DOCAM Research Alliance

Posted on Wed, 09/10/2008 - 10:44

http://www.docam.ca/

For more than 50 years, the use and integration of technology in art practices has greatly changed the cultural landscape and has prompted us to review and adapt our conservation and documentation methods. The work and results of DOCAM demonstrate that the preservation of media art requires that its particular characteristics be taken into account. The mission of the DOCAM Research Alliance has been to identify and implement five research axes and propose tools, guides and methods that contribute to the preservation of the media arts heritage. The axes are conservation, documentation, cataloguing, history of technologies and terminology.

DOCAM was entrusted with a mandate to examine the factors that threaten the technological arts heritage and to put forward solutions and tools to allow artists, collaborators, museum professionals and collectors to better document and preserve this heritage.
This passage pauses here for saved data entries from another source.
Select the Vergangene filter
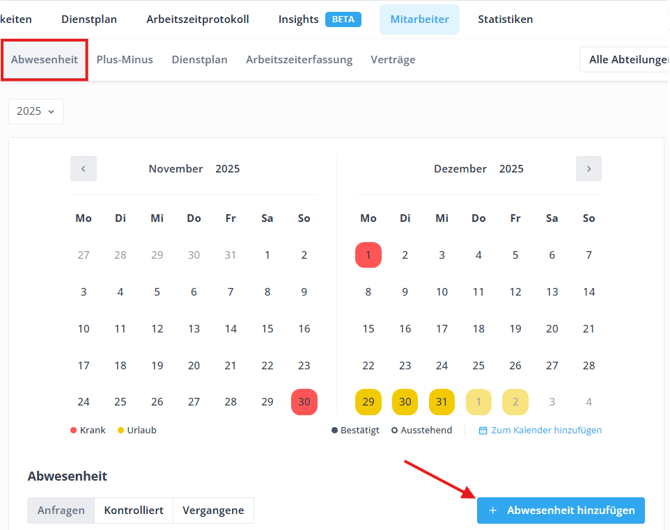 213,510
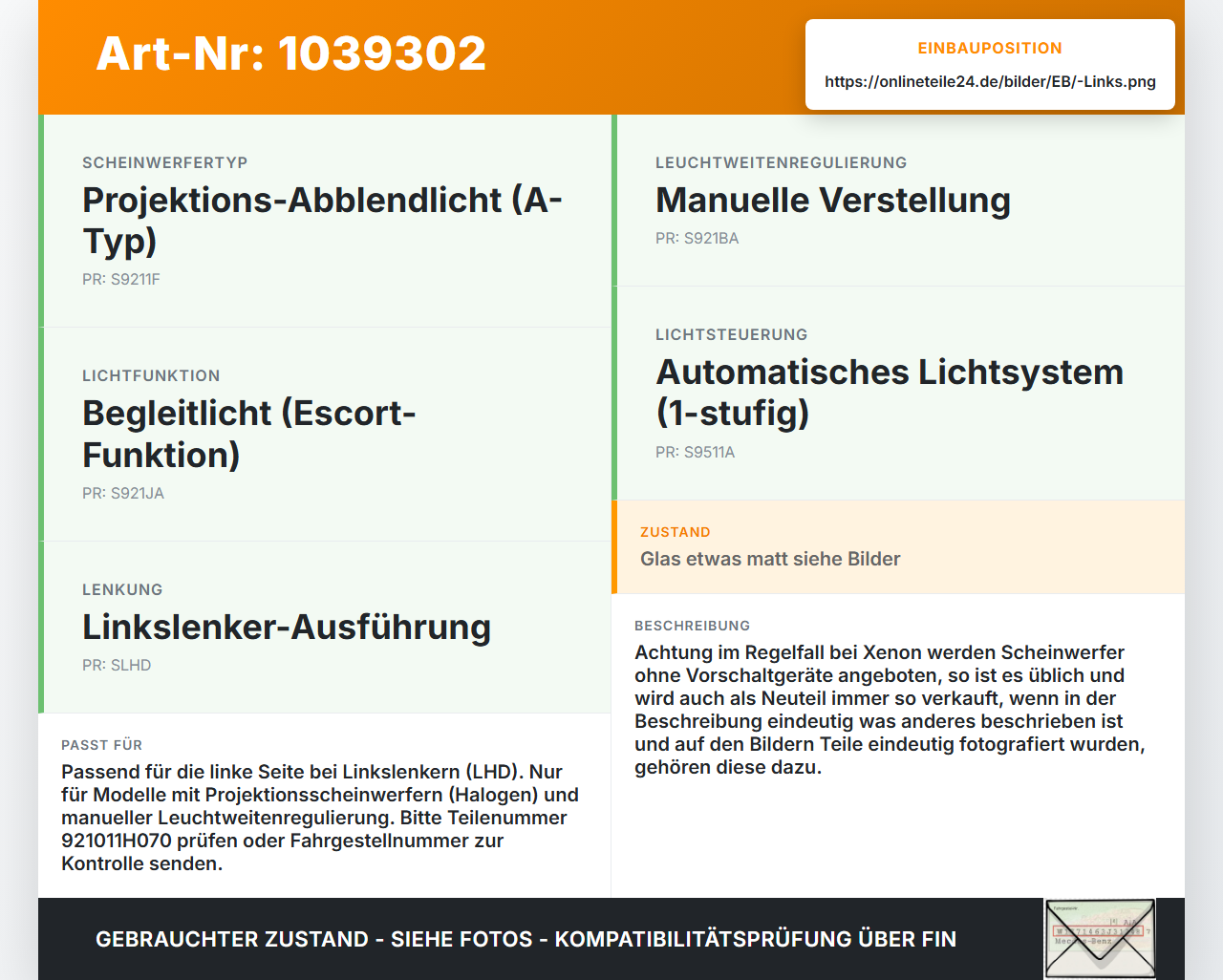1223x980 pixels.
Task: Select the Begleitlicht (Escort-Funktion) card
Action: (x=325, y=435)
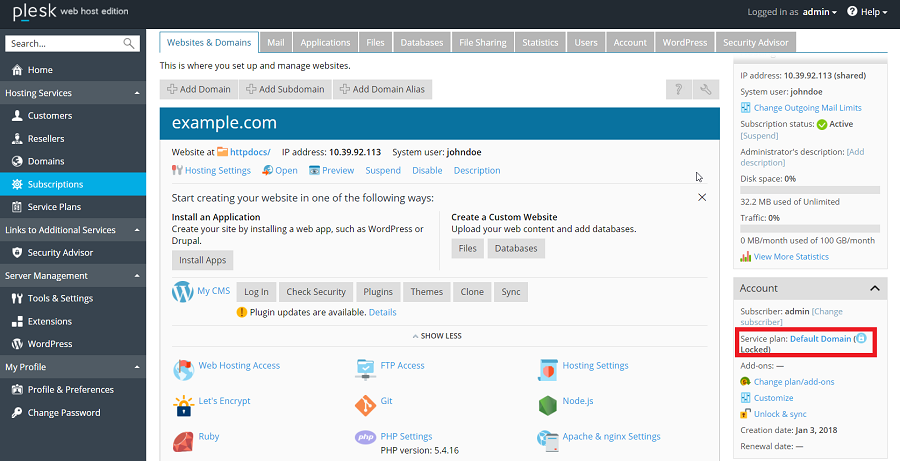Image resolution: width=900 pixels, height=461 pixels.
Task: Select Service Plans in the sidebar
Action: [54, 207]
The causes of this fragility are many and varied. Most notable among them is the increasingly rapid obsolescence of the technologies used in these artworks. It is this obsolescence that is driving us to re-examine the factors that define the authenticity and integrity of new media works and recognize that they are based on variable media. It therefore becomes clear that the essence of a new media work is found more in its behaviour and the effects it generates than in the materiality of its components.

These works also often include transient features that leave them unstable and in a state of constant transformation. These features lead us to view the works as having a variable nature, in that they are subject to diverse changes, transformations or mutations through the course of their lifespan.

Within this context, DOCAM conducted a number of case studies on works that feature technological components and that belong to the collections of museums associated with the Alliance, such as the National Gallery of Canada, Musée d’art contemporain de Montréal, Montreal Museum of Fine Arts, and Canadian Centre for Architecture. These works were created by artists that include Janet Cardiff, Stan Douglas, Gary Hill, Nam June Paik, David Rokeby, Greg Lynn and Bill Viola.

The practical work carried out as part of the case studies produced five tools and guides that are now accessible to all on the DOCAM Web site:


• A Preservation Guide for Technology-Based Artworks
• A Cataloguing Guide for New Media Collections
• A Documentary Model adapted to media arts
• The DOCAM Glossaurus, a bilingual terminological tool
• A Technological Timeline, which includes both media artworks and technological components.


In addition, a number of educational activities such as the DOCAM seminars and international summits were undertaken and generated many audiovisual documents, which are also available on the DOCAM Web site.